A
ofensiva do governo Donald Trump contra o Pix expôs um incômodo
silencioso que há anos colocava o Banco Central do Brasil no radar dos
Estados Unidos: empresas norte-americanas gigantes como Mastercard e
Visa tendo suas receitas afetadas pelo popular sistema de pagamentos
instantâneos, visto como um rival estatal em ascensão meteórica.
O
duplo papel do BC como operador e regulador do Pix já era questionado
inclusive junto a organismos multilaterais, e a suspensão do serviço de
pagamentos via WhatsApp, da Meta, pouco antes do lançamento do Pix no
país reforçou a percepção entre os norte-americanos de viés na atuação
do BC, segundo fontes ouvidas pela Reuters.
A
insatisfação, que ganhou contornos concretos com a inclusão do Pix em
uma investigação comercial aberta em julho pelos EUA sobre práticas
comerciais brasileiras consideradas desleais, também teve como pano de
fundo um desconforto político diante de esforços sinalizados pelo grupo
de nações emergentes Brics para buscar alternativas ao dólar, destacaram
as fontes.

○ ○ ○

[Tarefa] Segundo o trecho sobre o Pix, em que mês os EUA abriram a investigação comercial que incluiu o sistema? Responda, por favor, com o nome do mês.

○ ○ ○

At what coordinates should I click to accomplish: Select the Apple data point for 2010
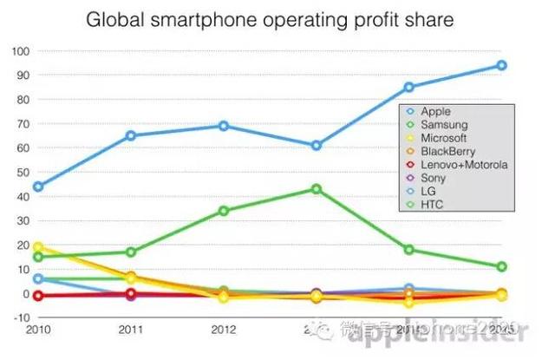[x=37, y=187]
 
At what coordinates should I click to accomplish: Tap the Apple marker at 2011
[x=130, y=135]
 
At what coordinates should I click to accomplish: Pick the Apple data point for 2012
[x=223, y=126]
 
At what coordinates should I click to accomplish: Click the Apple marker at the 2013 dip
[x=316, y=145]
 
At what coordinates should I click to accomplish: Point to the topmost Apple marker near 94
[x=501, y=65]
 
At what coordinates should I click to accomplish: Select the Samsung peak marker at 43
[x=316, y=188]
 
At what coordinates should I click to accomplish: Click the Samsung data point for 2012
[x=223, y=211]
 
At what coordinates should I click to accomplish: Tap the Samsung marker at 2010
[x=37, y=257]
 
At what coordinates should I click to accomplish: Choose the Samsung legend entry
[x=442, y=124]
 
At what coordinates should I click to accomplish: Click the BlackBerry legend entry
[x=447, y=150]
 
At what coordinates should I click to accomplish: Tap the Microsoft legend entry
[x=443, y=137]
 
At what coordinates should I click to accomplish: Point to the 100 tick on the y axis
[x=19, y=51]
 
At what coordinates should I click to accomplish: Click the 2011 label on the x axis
[x=130, y=331]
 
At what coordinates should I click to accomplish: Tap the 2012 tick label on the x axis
[x=223, y=331]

○ ○ ○

[Resposta da tarefa] Julho.